== PROBLEM TO SOLVE ==
Starting at the first entry, print everything through the last exactly.

━━ DATA SHOWN

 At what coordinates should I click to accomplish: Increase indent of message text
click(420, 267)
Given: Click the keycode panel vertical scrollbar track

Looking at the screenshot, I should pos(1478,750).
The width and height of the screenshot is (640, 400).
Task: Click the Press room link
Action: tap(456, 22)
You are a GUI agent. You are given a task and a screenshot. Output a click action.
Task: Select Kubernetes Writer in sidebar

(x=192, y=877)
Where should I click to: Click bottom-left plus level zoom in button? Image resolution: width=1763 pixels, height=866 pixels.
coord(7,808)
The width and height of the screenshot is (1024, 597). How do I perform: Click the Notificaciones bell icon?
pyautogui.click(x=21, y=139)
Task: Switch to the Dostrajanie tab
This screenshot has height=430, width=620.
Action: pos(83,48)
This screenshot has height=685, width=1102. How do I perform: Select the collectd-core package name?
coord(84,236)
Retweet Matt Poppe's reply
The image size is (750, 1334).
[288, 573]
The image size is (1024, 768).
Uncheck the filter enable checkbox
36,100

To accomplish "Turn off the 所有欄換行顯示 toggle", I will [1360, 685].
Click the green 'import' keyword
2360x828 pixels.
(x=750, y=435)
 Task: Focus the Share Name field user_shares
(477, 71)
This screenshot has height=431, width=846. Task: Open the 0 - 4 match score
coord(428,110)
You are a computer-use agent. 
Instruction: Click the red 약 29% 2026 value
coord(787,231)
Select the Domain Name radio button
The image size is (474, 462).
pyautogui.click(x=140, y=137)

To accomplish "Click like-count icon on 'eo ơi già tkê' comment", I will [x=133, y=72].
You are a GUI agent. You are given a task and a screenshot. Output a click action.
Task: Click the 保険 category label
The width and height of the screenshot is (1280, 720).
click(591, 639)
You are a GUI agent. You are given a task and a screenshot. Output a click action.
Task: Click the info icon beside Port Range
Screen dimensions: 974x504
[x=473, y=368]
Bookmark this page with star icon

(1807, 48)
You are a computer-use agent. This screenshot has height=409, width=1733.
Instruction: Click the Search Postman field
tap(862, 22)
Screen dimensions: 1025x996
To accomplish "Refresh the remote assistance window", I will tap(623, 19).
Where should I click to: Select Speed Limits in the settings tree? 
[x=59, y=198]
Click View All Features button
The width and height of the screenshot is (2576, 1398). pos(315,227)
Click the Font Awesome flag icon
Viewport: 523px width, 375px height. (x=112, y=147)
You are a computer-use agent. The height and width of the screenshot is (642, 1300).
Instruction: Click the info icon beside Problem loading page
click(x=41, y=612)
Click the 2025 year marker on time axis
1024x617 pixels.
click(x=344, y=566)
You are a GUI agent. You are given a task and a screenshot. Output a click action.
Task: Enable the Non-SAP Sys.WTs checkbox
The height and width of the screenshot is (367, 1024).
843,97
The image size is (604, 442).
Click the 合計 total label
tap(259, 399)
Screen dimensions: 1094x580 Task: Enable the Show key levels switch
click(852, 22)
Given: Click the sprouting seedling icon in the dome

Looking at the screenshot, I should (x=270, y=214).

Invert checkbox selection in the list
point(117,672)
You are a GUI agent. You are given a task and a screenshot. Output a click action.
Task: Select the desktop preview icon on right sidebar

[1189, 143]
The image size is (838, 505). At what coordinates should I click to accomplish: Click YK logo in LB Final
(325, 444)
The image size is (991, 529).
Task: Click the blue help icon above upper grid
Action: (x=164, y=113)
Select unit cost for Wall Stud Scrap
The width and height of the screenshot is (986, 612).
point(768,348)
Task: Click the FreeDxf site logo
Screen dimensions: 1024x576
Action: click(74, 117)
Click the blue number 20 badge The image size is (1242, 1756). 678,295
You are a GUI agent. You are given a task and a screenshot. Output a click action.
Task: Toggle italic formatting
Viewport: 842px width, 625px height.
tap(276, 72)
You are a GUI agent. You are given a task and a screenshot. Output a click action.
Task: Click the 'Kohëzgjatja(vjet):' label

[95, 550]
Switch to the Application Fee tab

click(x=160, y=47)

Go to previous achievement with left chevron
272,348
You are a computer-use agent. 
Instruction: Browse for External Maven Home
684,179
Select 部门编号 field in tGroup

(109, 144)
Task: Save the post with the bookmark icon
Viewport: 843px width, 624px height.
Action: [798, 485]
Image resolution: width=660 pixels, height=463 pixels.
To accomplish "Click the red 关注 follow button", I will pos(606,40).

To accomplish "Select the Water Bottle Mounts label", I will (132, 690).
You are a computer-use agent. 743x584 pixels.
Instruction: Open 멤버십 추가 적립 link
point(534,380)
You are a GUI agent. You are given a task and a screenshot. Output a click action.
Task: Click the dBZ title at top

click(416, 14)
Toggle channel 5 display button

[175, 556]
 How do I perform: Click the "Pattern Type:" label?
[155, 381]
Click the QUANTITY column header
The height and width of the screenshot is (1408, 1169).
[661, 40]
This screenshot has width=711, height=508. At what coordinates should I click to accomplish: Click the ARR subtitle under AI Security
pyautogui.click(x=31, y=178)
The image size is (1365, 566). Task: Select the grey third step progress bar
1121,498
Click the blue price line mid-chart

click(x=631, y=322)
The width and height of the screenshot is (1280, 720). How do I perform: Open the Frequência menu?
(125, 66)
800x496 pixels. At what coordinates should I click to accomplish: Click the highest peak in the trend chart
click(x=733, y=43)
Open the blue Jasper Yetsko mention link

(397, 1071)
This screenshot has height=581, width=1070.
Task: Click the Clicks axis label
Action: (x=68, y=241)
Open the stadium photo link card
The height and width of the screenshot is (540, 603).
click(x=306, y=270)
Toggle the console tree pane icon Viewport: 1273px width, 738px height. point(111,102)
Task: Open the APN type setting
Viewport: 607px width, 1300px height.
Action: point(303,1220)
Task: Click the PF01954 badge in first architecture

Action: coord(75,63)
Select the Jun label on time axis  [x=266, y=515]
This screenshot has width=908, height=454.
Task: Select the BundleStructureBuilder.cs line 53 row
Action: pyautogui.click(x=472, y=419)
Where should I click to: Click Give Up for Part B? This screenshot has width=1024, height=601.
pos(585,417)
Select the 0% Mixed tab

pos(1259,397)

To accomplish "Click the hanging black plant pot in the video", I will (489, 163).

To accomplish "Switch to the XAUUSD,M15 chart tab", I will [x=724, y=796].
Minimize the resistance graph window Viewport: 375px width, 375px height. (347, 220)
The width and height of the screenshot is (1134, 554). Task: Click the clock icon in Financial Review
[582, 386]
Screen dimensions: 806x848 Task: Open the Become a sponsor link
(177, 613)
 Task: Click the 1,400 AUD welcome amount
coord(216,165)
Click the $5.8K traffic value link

━━━━

== TASK SOLUTION ==
 At what coordinates should I click to accomplish: Increase indent of message text
click(420, 267)
Given: Click the keycode panel vertical scrollbar track

Looking at the screenshot, I should pos(1478,750).
The width and height of the screenshot is (640, 400).
Task: Click the Press room link
Action: tap(456, 22)
You are a GUI agent. You are given a task and a screenshot. Output a click action.
Task: Select Kubernetes Writer in sidebar

(x=192, y=877)
Where should I click to: Click bottom-left plus level zoom in button? Image resolution: width=1763 pixels, height=866 pixels.
coord(7,808)
The width and height of the screenshot is (1024, 597). How do I perform: Click the Notificaciones bell icon?
pyautogui.click(x=21, y=139)
Task: Switch to the Dostrajanie tab
This screenshot has height=430, width=620.
Action: pos(83,48)
This screenshot has height=685, width=1102. How do I perform: Select the collectd-core package name?
coord(84,236)
Retweet Matt Poppe's reply
The image size is (750, 1334).
[288, 573]
The image size is (1024, 768).
Uncheck the filter enable checkbox
36,100

To accomplish "Turn off the 所有欄換行顯示 toggle", I will [1360, 685].
Click the green 'import' keyword
2360x828 pixels.
(x=750, y=435)
 Task: Focus the Share Name field user_shares
(477, 71)
This screenshot has height=431, width=846. Task: Open the 0 - 4 match score
coord(428,110)
You are a computer-use agent. 
Instruction: Click the red 약 29% 2026 value
coord(787,231)
Select the Domain Name radio button
The image size is (474, 462).
pyautogui.click(x=140, y=137)

To accomplish "Click like-count icon on 'eo ơi già tkê' comment", I will [x=133, y=72].
You are a GUI agent. You are given a task and a screenshot. Output a click action.
Task: Click the 保険 category label
The width and height of the screenshot is (1280, 720).
click(591, 639)
You are a GUI agent. You are given a task and a screenshot. Output a click action.
Task: Click the info icon beside Port Range
Screen dimensions: 974x504
[x=473, y=368]
Bookmark this page with star icon

(1807, 48)
You are a computer-use agent. This screenshot has height=409, width=1733.
Instruction: Click the Search Postman field
tap(862, 22)
Screen dimensions: 1025x996
To accomplish "Refresh the remote assistance window", I will tap(623, 19).
Where should I click to: Select Speed Limits in the settings tree? 
[x=59, y=198]
Click View All Features button
The width and height of the screenshot is (2576, 1398). pos(315,227)
Click the Font Awesome flag icon
Viewport: 523px width, 375px height. (x=112, y=147)
You are a computer-use agent. The height and width of the screenshot is (642, 1300).
Instruction: Click the info icon beside Problem loading page
click(x=41, y=612)
Click the 2025 year marker on time axis
1024x617 pixels.
click(x=344, y=566)
You are a GUI agent. You are given a task and a screenshot. Output a click action.
Task: Enable the Non-SAP Sys.WTs checkbox
The height and width of the screenshot is (367, 1024).
843,97
The image size is (604, 442).
Click the 合計 total label
tap(259, 399)
Screen dimensions: 1094x580 Task: Enable the Show key levels switch
click(852, 22)
Given: Click the sprouting seedling icon in the dome

Looking at the screenshot, I should (x=270, y=214).

Invert checkbox selection in the list
point(117,672)
You are a GUI agent. You are given a task and a screenshot. Output a click action.
Task: Select the desktop preview icon on right sidebar

[1189, 143]
The image size is (838, 505). At what coordinates should I click to accomplish: Click YK logo in LB Final
(325, 444)
The image size is (991, 529).
Task: Click the blue help icon above upper grid
Action: (x=164, y=113)
Select unit cost for Wall Stud Scrap
The width and height of the screenshot is (986, 612).
point(768,348)
Task: Click the FreeDxf site logo
Screen dimensions: 1024x576
Action: click(74, 117)
Click the blue number 20 badge The image size is (1242, 1756). 678,295
You are a GUI agent. You are given a task and a screenshot. Output a click action.
Task: Toggle italic formatting
Viewport: 842px width, 625px height.
tap(276, 72)
You are a GUI agent. You are given a task and a screenshot. Output a click action.
Task: Click the 'Kohëzgjatja(vjet):' label

[95, 550]
Switch to the Application Fee tab

click(x=160, y=47)

Go to previous achievement with left chevron
272,348
You are a computer-use agent. 
Instruction: Browse for External Maven Home
684,179
Select 部门编号 field in tGroup

(109, 144)
Task: Save the post with the bookmark icon
Viewport: 843px width, 624px height.
Action: [798, 485]
Image resolution: width=660 pixels, height=463 pixels.
To accomplish "Click the red 关注 follow button", I will pos(606,40).

To accomplish "Select the Water Bottle Mounts label", I will (132, 690).
You are a computer-use agent. 743x584 pixels.
Instruction: Open 멤버십 추가 적립 link
point(534,380)
You are a GUI agent. You are given a task and a screenshot. Output a click action.
Task: Click the dBZ title at top

click(416, 14)
Toggle channel 5 display button

[175, 556]
 How do I perform: Click the "Pattern Type:" label?
[155, 381]
Click the QUANTITY column header
The height and width of the screenshot is (1408, 1169).
[661, 40]
This screenshot has width=711, height=508. At what coordinates should I click to accomplish: Click the ARR subtitle under AI Security
pyautogui.click(x=31, y=178)
The image size is (1365, 566). Task: Select the grey third step progress bar
1121,498
Click the blue price line mid-chart

click(x=631, y=322)
The width and height of the screenshot is (1280, 720). How do I perform: Open the Frequência menu?
(125, 66)
800x496 pixels. At what coordinates should I click to accomplish: Click the highest peak in the trend chart
click(x=733, y=43)
Open the blue Jasper Yetsko mention link

(397, 1071)
This screenshot has height=581, width=1070.
Task: Click the Clicks axis label
Action: (x=68, y=241)
Open the stadium photo link card
The height and width of the screenshot is (540, 603).
click(x=306, y=270)
Toggle the console tree pane icon Viewport: 1273px width, 738px height. point(111,102)
Task: Open the APN type setting
Viewport: 607px width, 1300px height.
Action: point(303,1220)
Task: Click the PF01954 badge in first architecture

Action: coord(75,63)
Select the Jun label on time axis  [x=266, y=515]
This screenshot has width=908, height=454.
Task: Select the BundleStructureBuilder.cs line 53 row
Action: pyautogui.click(x=472, y=419)
Where should I click to: Click Give Up for Part B? This screenshot has width=1024, height=601.
pos(585,417)
Select the 0% Mixed tab

pos(1259,397)

To accomplish "Click the hanging black plant pot in the video", I will (489, 163).

To accomplish "Switch to the XAUUSD,M15 chart tab", I will [x=724, y=796].
Minimize the resistance graph window Viewport: 375px width, 375px height. (347, 220)
The width and height of the screenshot is (1134, 554). Task: Click the clock icon in Financial Review
[582, 386]
Screen dimensions: 806x848 Task: Open the Become a sponsor link
(177, 613)
 Task: Click the 1,400 AUD welcome amount
coord(216,165)
Click the $5.8K traffic value link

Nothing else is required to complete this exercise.